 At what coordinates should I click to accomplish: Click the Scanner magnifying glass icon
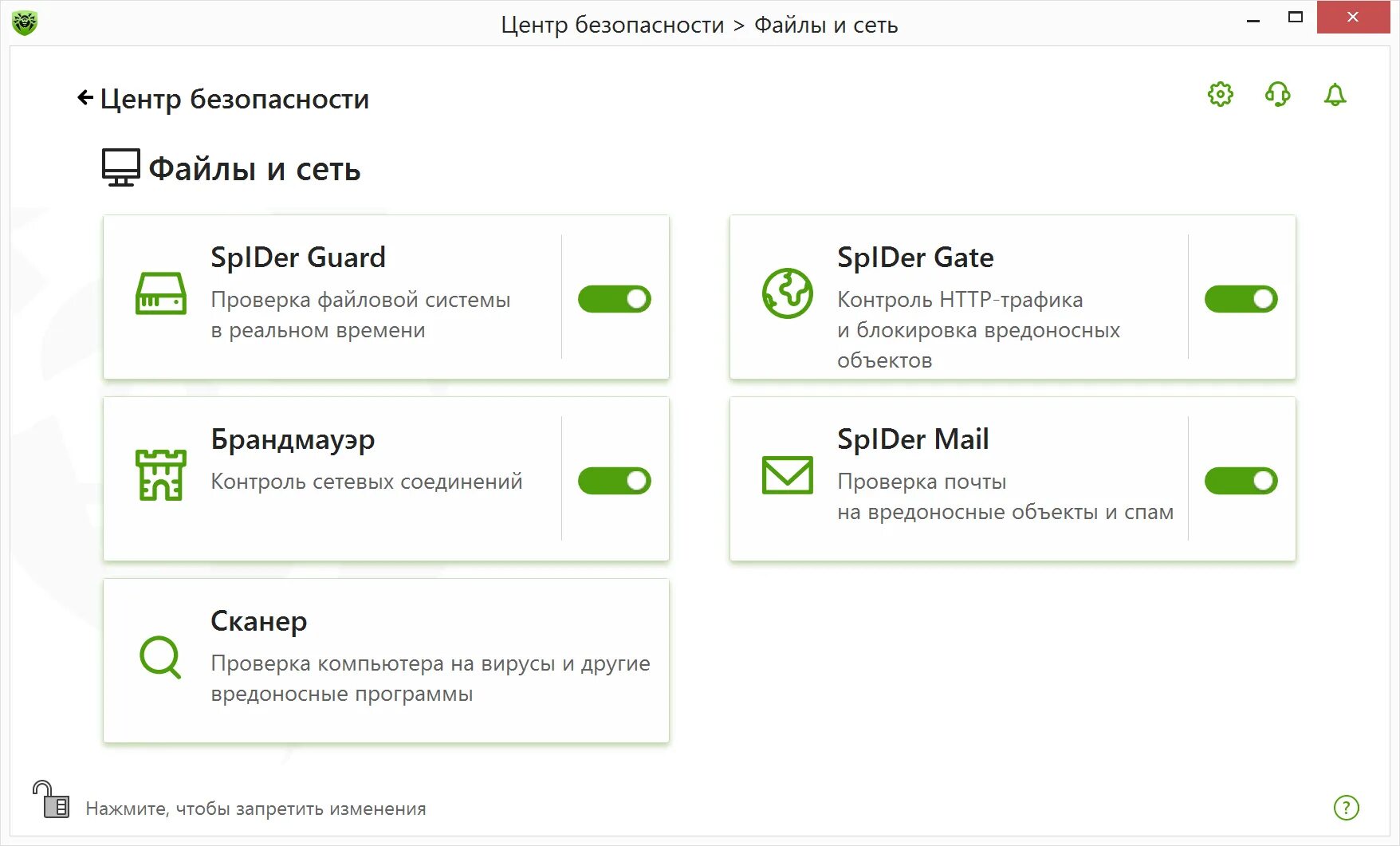(160, 658)
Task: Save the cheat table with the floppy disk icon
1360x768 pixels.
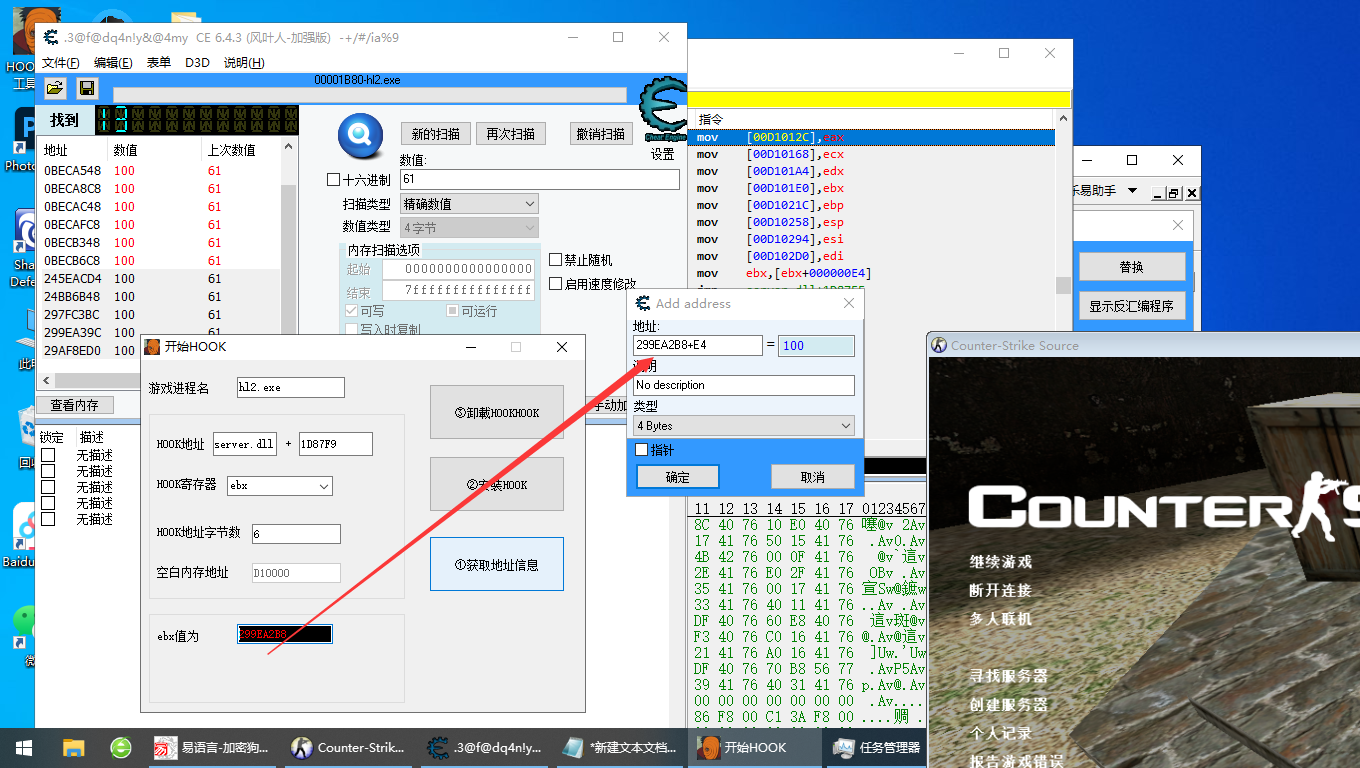Action: coord(87,88)

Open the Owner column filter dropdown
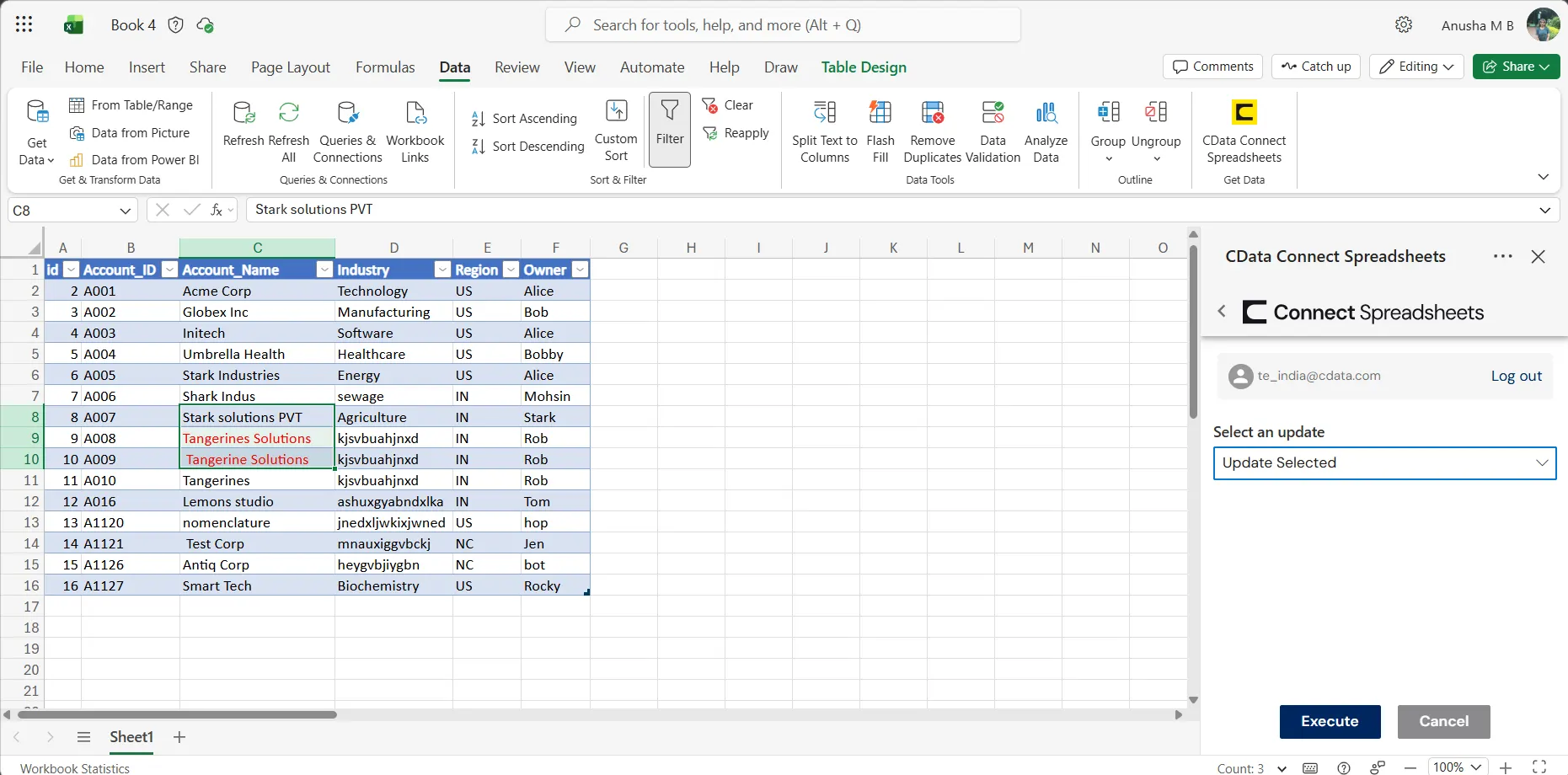click(580, 270)
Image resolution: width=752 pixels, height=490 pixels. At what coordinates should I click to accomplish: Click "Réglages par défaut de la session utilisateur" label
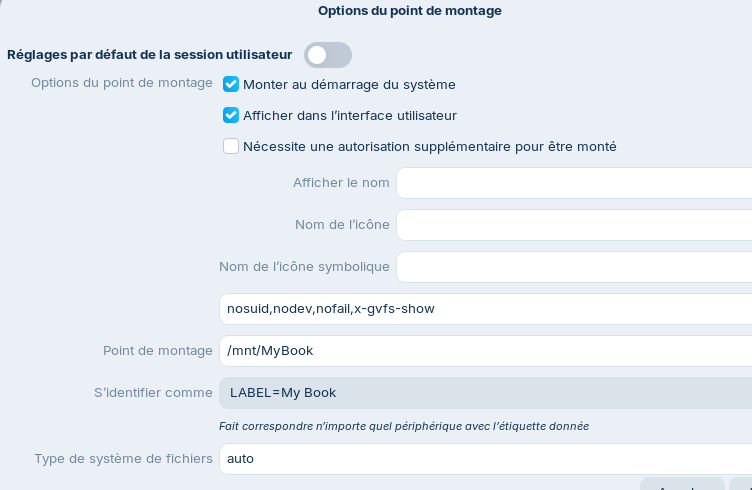[x=150, y=55]
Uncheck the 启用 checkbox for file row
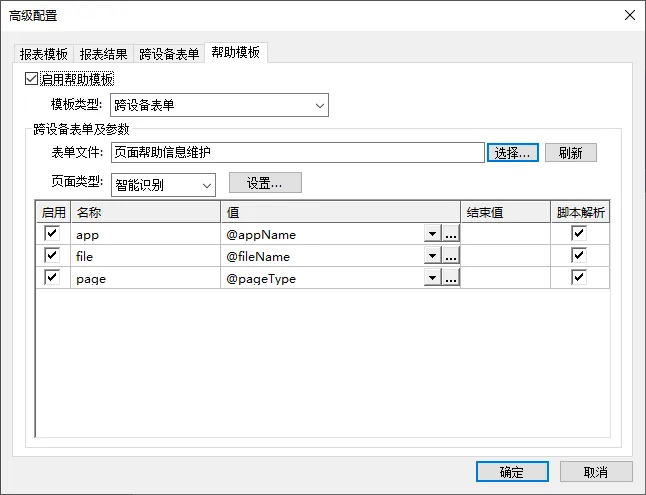Screen dimensions: 646x495 (52, 255)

########

**Aim of the task:** Beginning with the line that has "Image resolution: width=752", repeat each remaining line of the data above word for word, keeping pictures out.

**Result of the task:**
Image resolution: width=752 pixels, height=490 pixels. At what coordinates should I click to accomplish: Click "Réglages par défaut de la session utilisateur" label
[x=150, y=55]
Uncheck the 启用 checkbox for file row
Screen dimensions: 646x495 (52, 255)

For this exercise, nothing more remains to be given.